3.11 Following examination, the care pathway will be based on need and will take account of the length of sentence. The level of healthcare to the prison population should be similar to that which is available to the community outside prison. Therefore Boards should provide dental care and treatment to prisoners in line with that care and treatment available under Determination One of the Statement of Dental Remuneration, taking full account of each individual's clinical need and suitability for that treatment and the degree of post treatment supervision available. Boards should consider what 'prior approval' and quality assurance arrangements should be in place in prison settings.
3.12 Where a prisoner is on remand, sentenced to one year or less, or due for release within six months, treatment equivalent to that detailed in Section XII (Occasional Treatment) of Determination One of the Statement of Dental Remuneration should be provided, unless exceptional circumstances dictate that additional care is essential.
3.13 The service will be delivered by an appropriately trained and qualified dental team, registered with the General Dental Council.
3.14 It is recognised that the length of dental sessions will vary for each establishment due to different regimes.

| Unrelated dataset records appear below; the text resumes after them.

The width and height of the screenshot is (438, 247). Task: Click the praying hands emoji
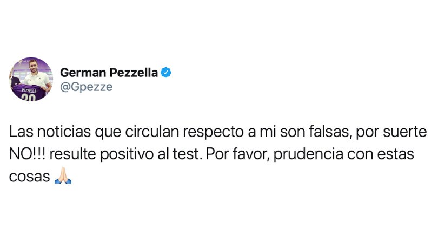63,176
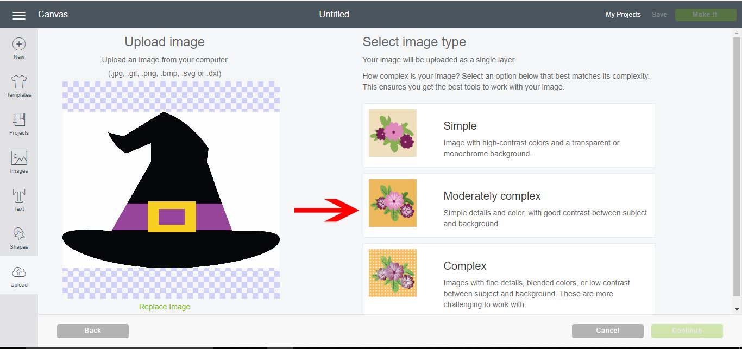This screenshot has width=742, height=349.
Task: Click the Replace Image link
Action: tap(164, 306)
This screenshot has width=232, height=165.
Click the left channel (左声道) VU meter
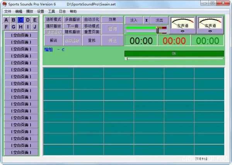click(182, 24)
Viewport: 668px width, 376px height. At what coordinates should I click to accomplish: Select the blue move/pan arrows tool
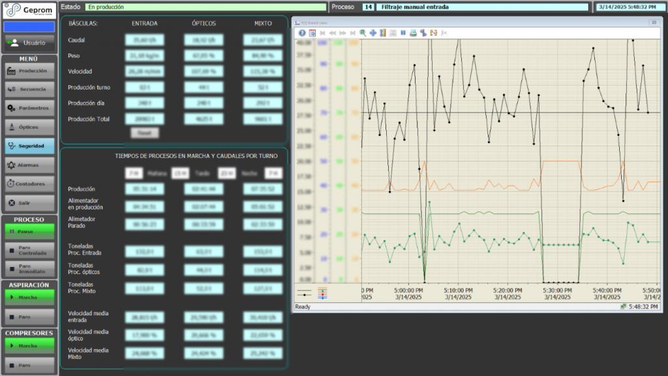click(372, 33)
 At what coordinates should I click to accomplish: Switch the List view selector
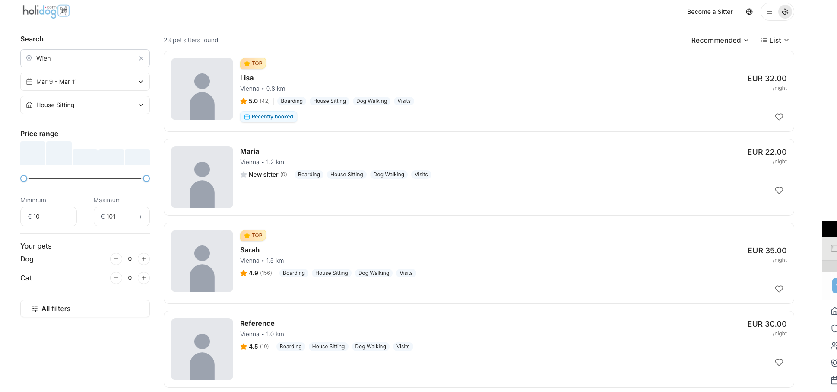pyautogui.click(x=775, y=40)
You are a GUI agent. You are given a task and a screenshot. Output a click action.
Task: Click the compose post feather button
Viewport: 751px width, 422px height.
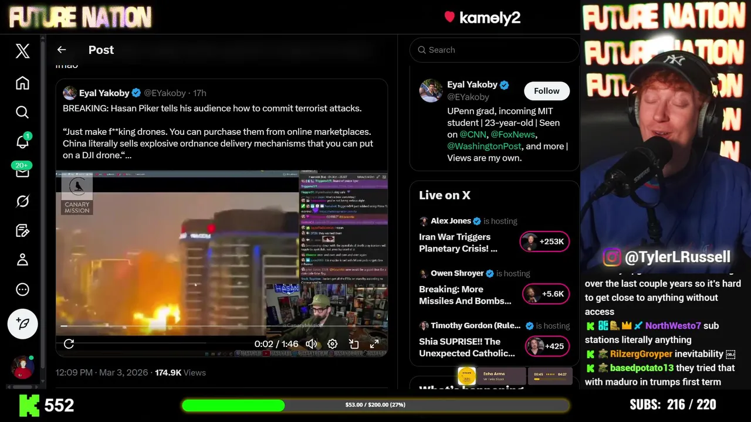click(x=22, y=324)
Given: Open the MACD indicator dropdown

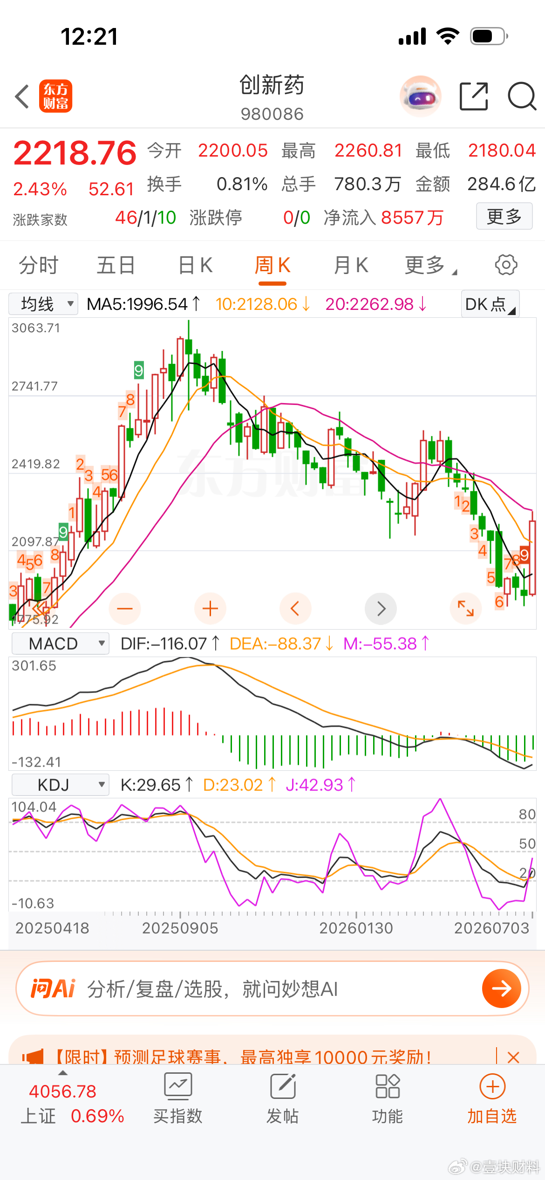Looking at the screenshot, I should [x=61, y=644].
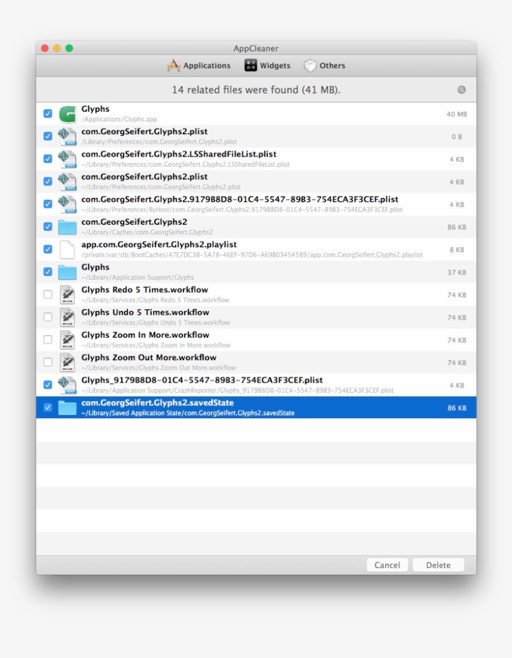Click the magnifier search icon
Image resolution: width=512 pixels, height=658 pixels.
pos(461,90)
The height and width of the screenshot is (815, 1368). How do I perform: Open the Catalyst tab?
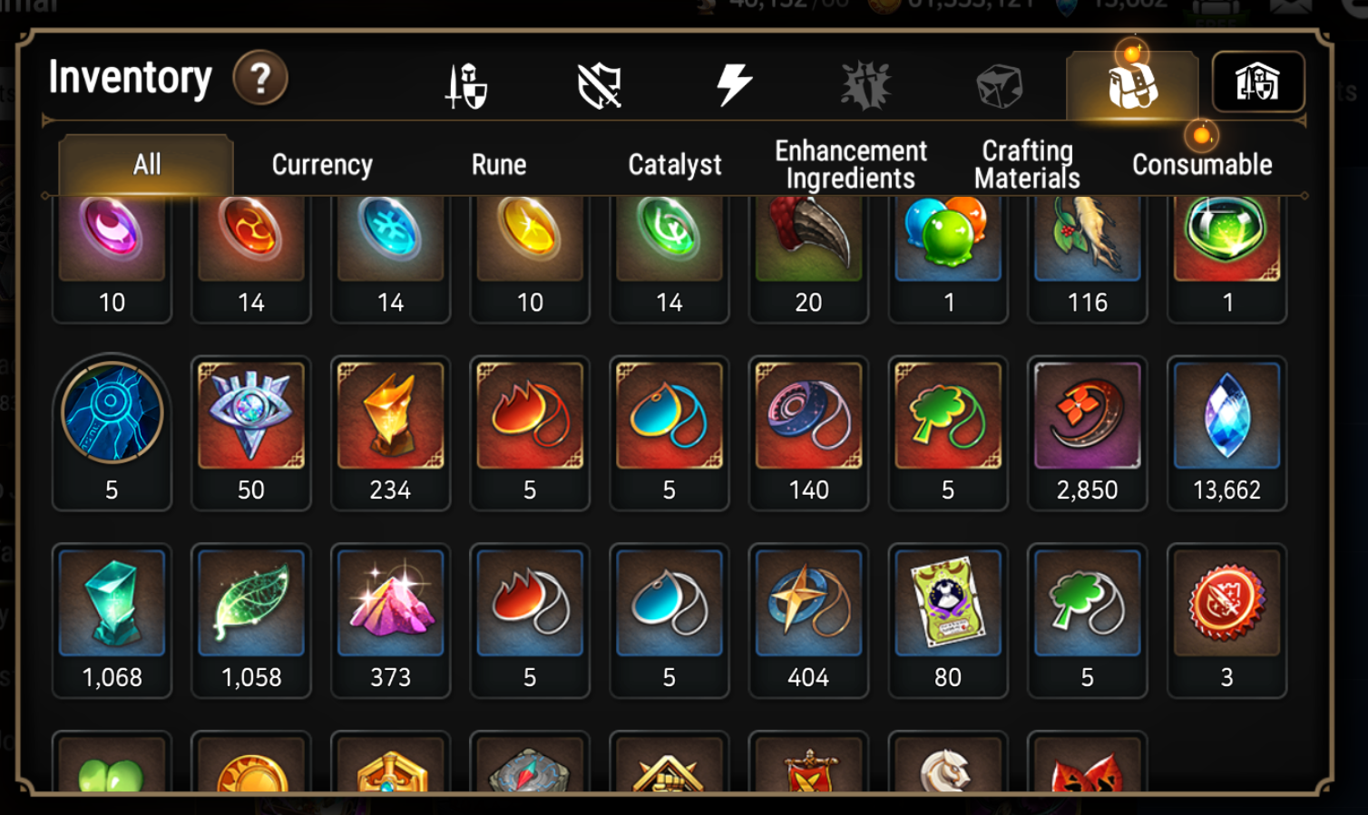[x=675, y=164]
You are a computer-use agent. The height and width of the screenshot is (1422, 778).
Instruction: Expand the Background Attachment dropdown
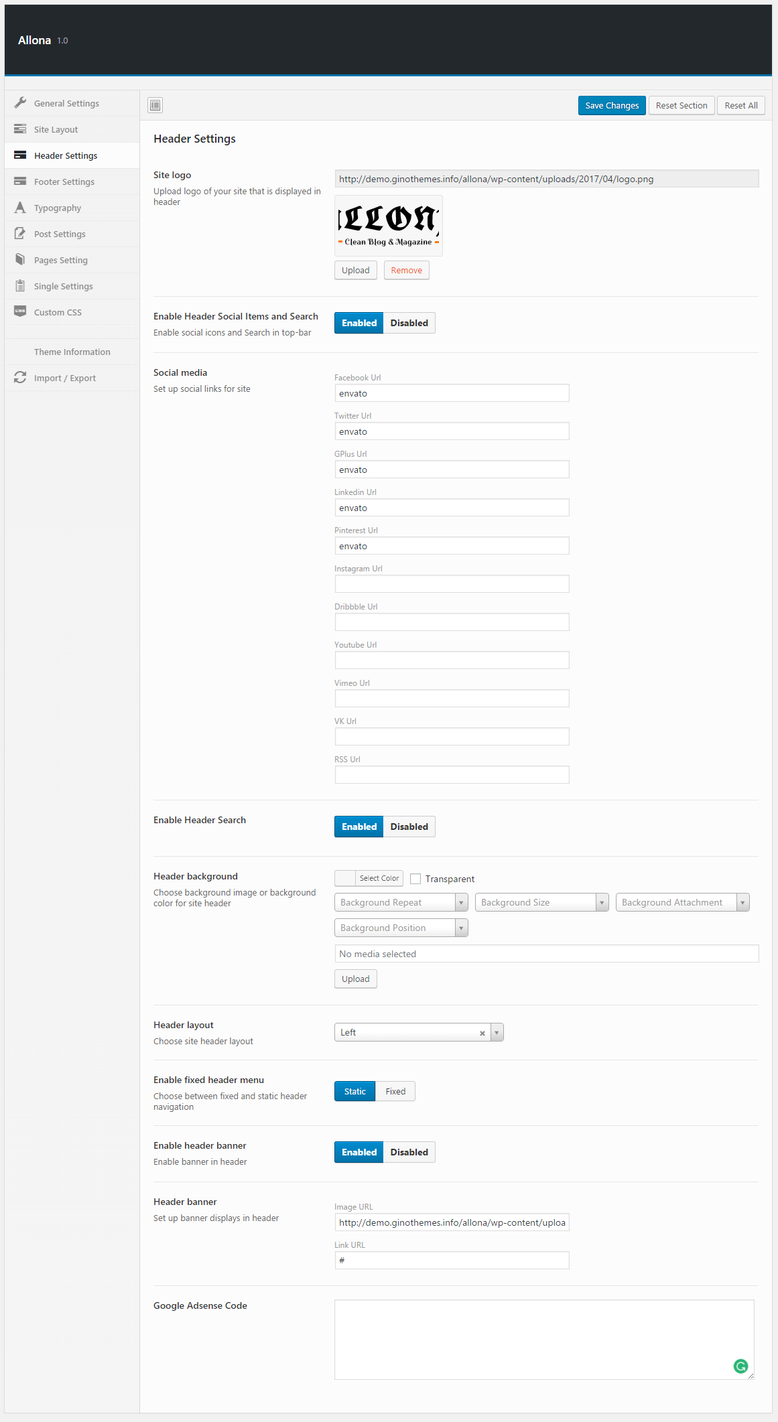point(682,902)
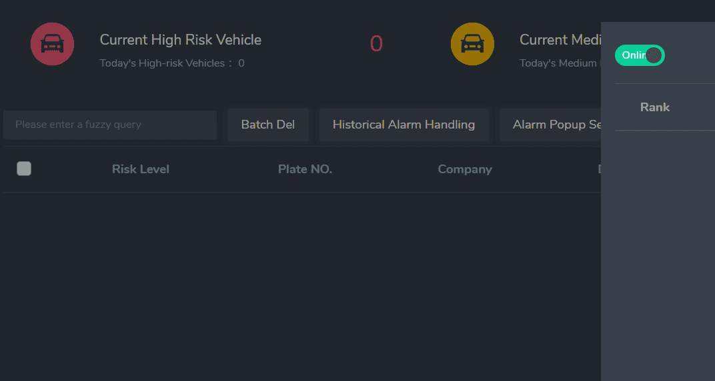The width and height of the screenshot is (715, 381).
Task: Sort by the Risk Level column header
Action: pos(141,169)
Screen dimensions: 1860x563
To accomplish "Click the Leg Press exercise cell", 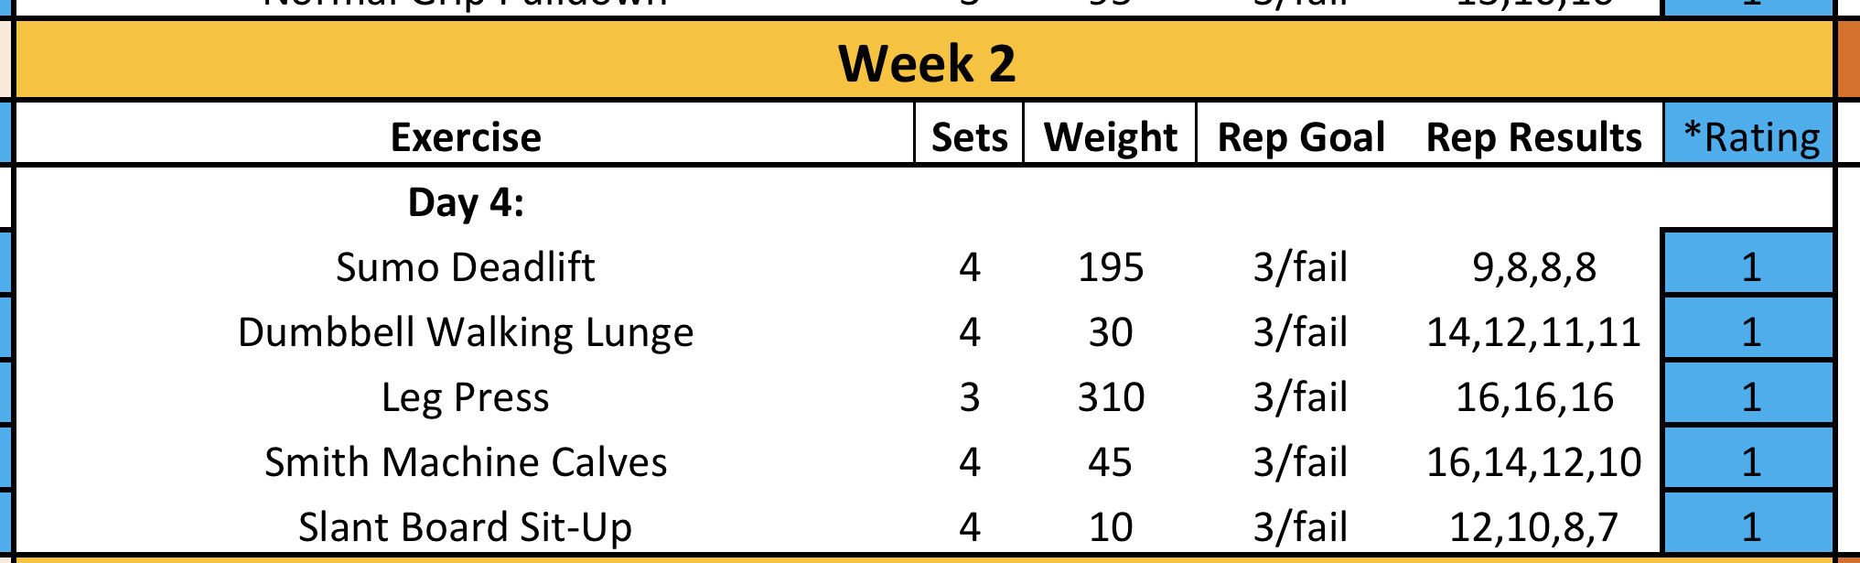I will (466, 397).
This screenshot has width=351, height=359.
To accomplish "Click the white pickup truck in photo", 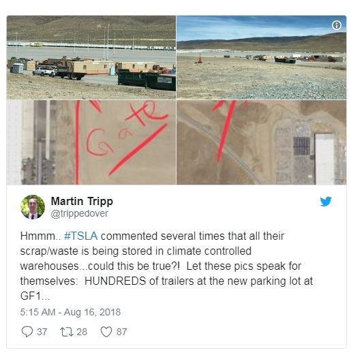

The length of the session should be agreed between the NHS Board and the prison to maximise the availability of the dental team. Prison staff are key to ensuring that the session is as efficient as possible by delivering the expected number of prisoners at agreed intervals to the dental surgery. The number of sessions provided will in the first instance be based on the historical level of provision. It is noted that prisoners in Scotland have poorer dental health than their UK counterparts, that the demography of the prison population is changing and that the stability of the prisoner cohort varies between establishments. Therefore Boards should keep the level of provision under review with a view to increasing it to meet the oral health needs of the local prison population rather than meeting a notional target of sessions per week.
3.15 Access to out of hours care will follow general guidance from the NHS in Scotland and should reflect the timescales currently in use in NHS Scotland. Examples of care pathways are shown in Appendices 1 and 2;
- Emergency - contact with health professional provided within 1 hour.
- Urgent - contact with health professional provided within 24 hours.
3.16 Encouraging prisoners to have ongoing dental care during their sentence will enable the dental team to complete all dental treatment in advance of release. Qualitative data from the 2011 study showed that many prisoners knew how to access dental care within the prison setting but were unsure of how to access care on release. All prisoners being released should be offered support to maintain their oral health and to register with a dentist, in order to build on any improvement in oral health achieved whilst in prison. Clear throughcare pathways should be developed for prisoners.